#### Data to use ####

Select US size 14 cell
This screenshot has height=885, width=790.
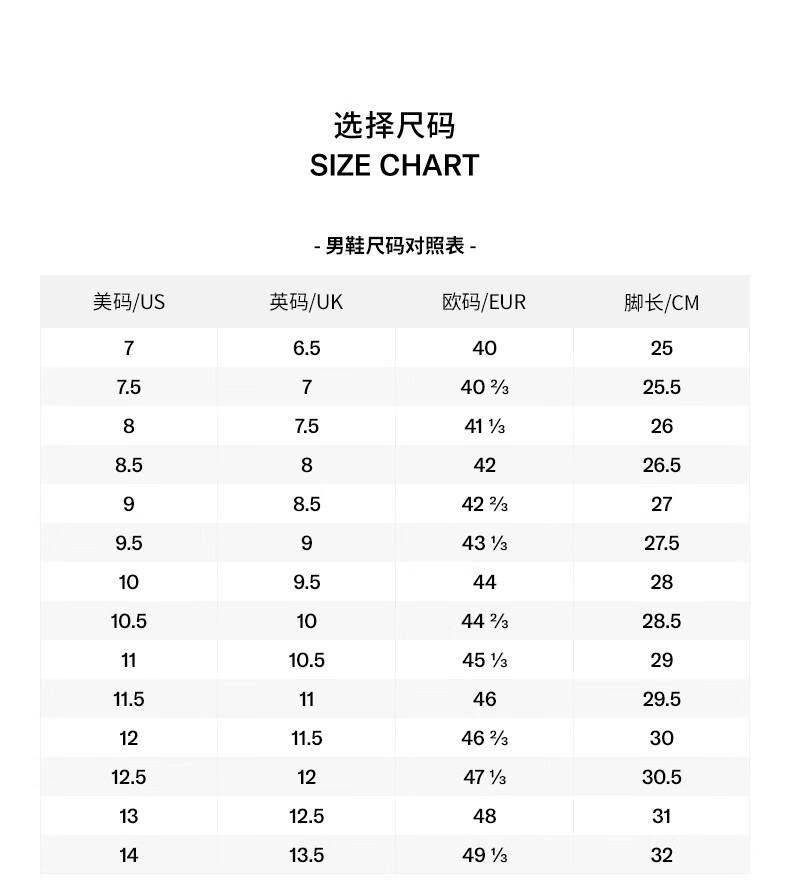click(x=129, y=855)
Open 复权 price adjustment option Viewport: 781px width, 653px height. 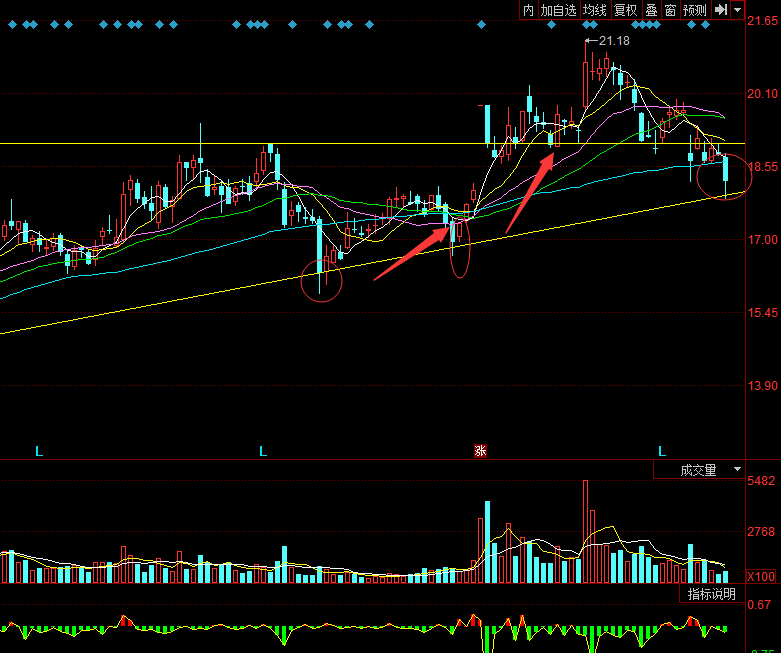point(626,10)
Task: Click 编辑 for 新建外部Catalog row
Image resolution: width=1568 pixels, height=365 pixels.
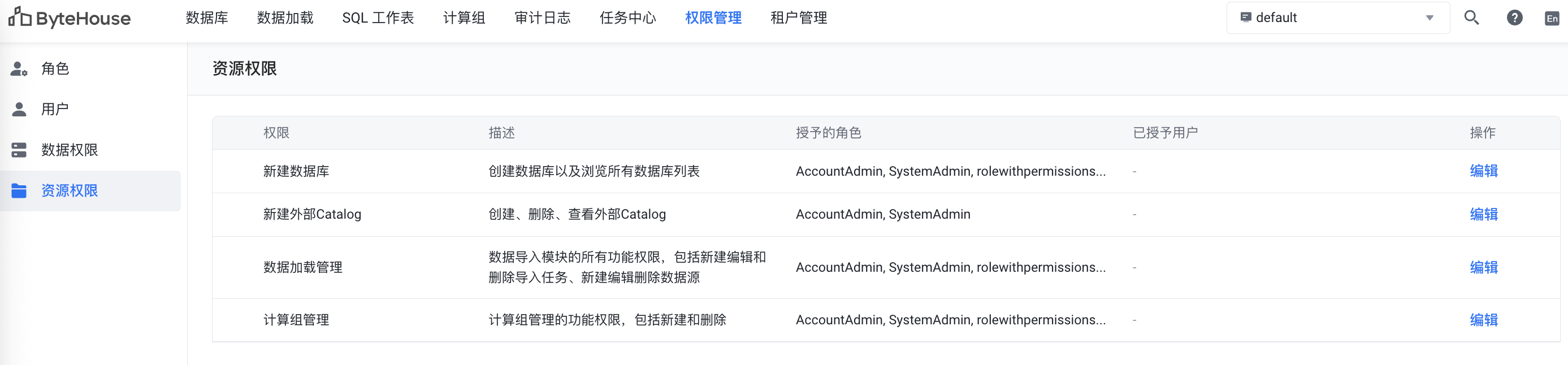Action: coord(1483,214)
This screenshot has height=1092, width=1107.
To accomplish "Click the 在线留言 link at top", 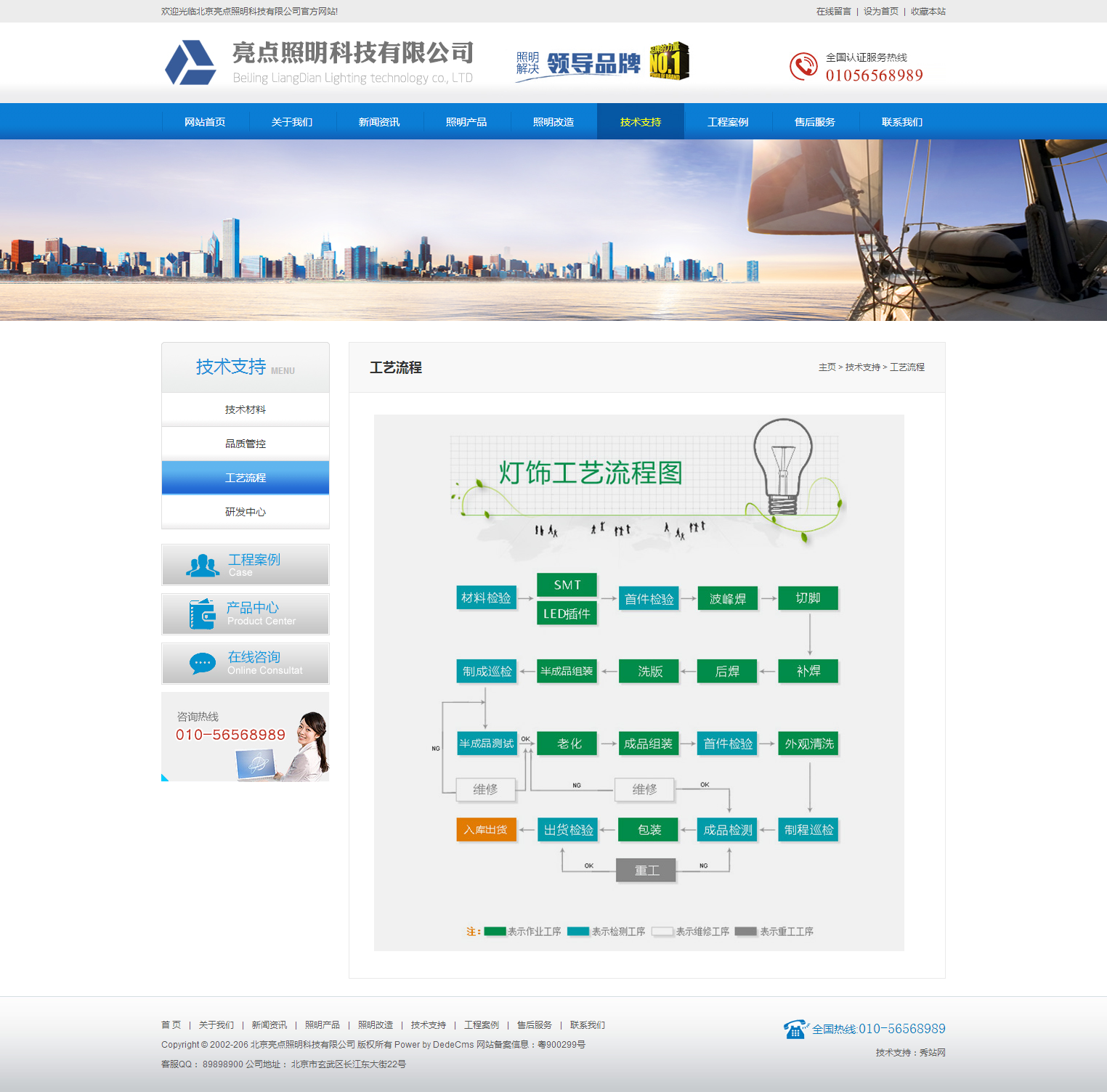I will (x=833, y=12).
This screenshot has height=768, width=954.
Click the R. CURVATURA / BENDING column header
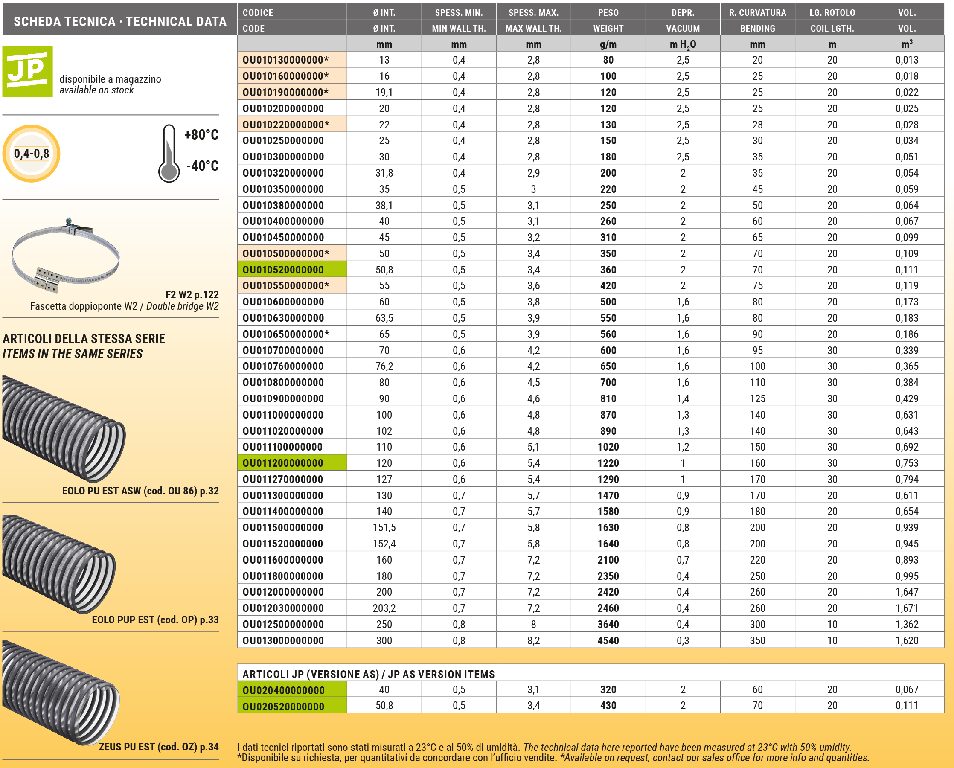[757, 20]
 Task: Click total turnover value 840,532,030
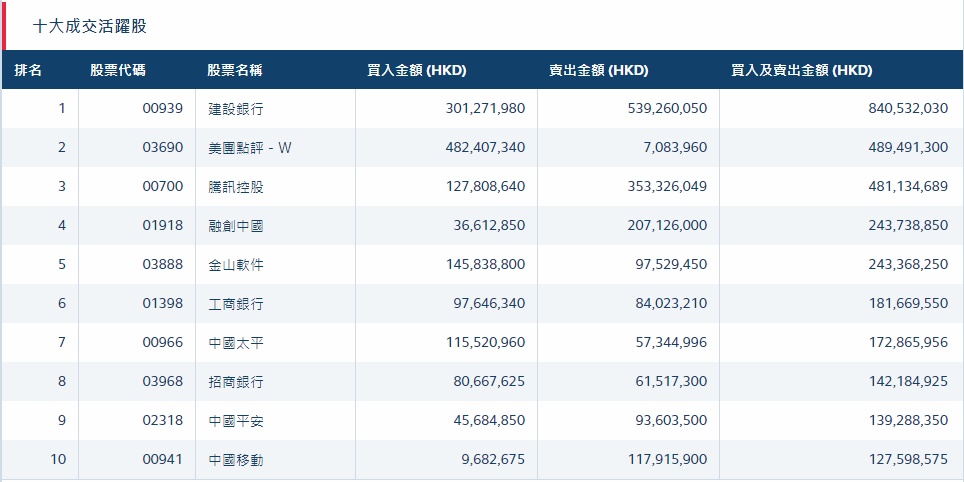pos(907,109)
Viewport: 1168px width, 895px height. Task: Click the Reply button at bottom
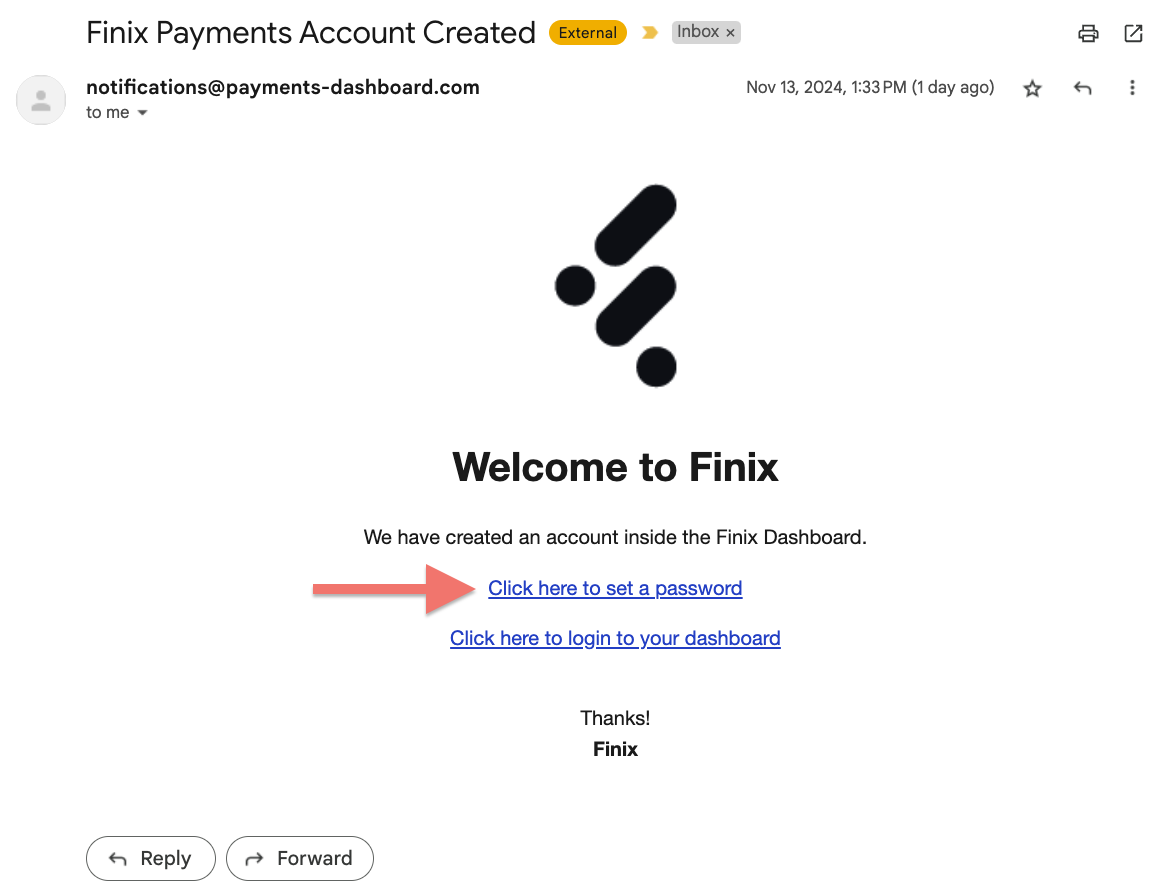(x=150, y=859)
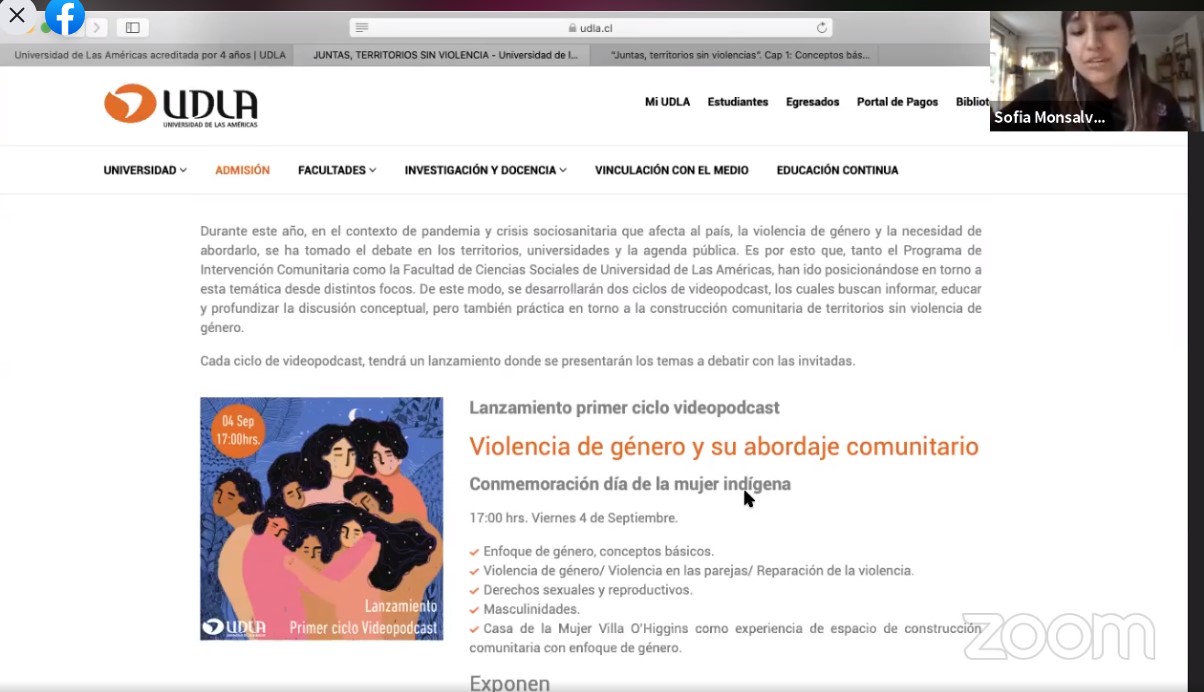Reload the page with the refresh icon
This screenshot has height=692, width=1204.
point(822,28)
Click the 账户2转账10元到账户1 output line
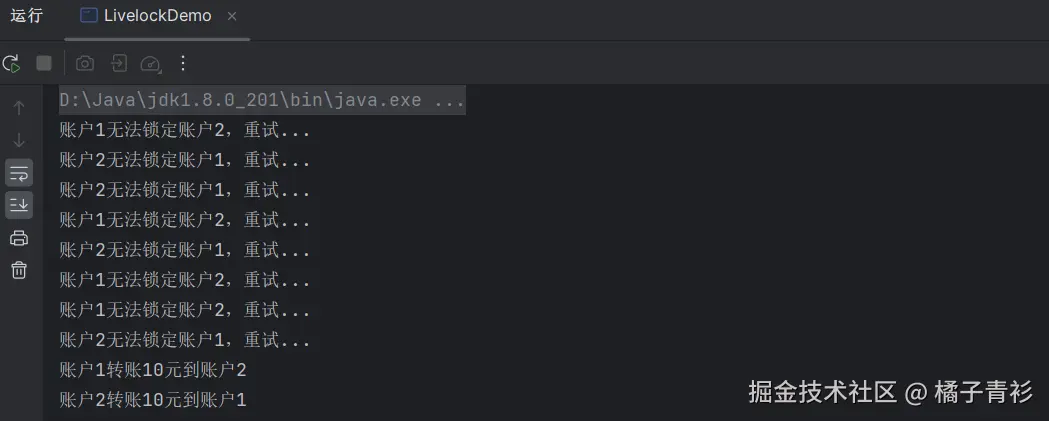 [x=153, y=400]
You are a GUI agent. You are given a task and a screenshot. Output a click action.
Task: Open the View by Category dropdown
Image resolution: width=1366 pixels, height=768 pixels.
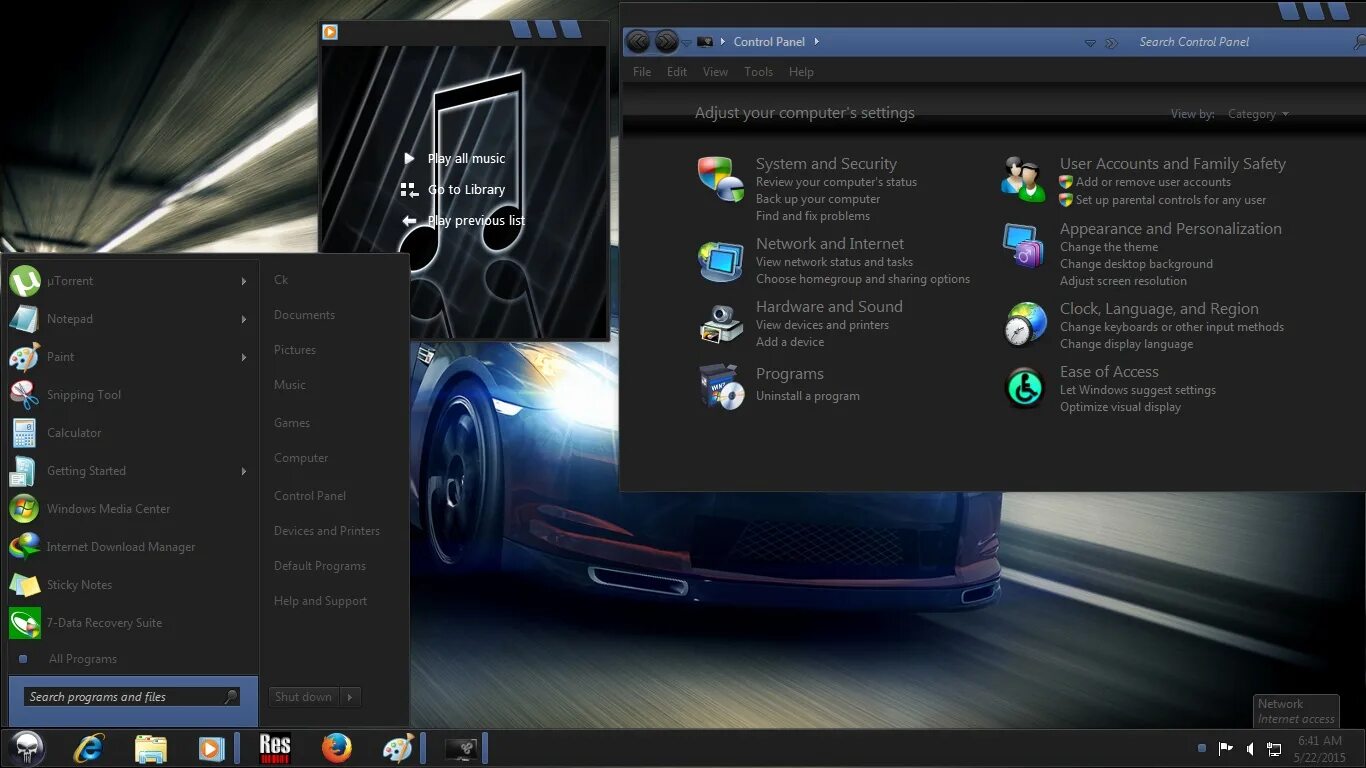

####

> [What the task asks] Word for word, please, restate the lines of the listing from the one holding "Viewport: 1168px width, 895px" down to the last line, leaving out any pictures.

> [Written answer]
Viewport: 1168px width, 895px height. Task: Click the Reply button at bottom
(x=150, y=859)
Reload the page with the refresh icon
This screenshot has height=692, width=1204.
point(822,28)
Click the 账户2转账10元到账户1 output line
 [x=153, y=400]
You are a GUI agent. You are given a task and a screenshot. Output a click action.
Task: Open the View by Category dropdown
Image resolution: width=1366 pixels, height=768 pixels.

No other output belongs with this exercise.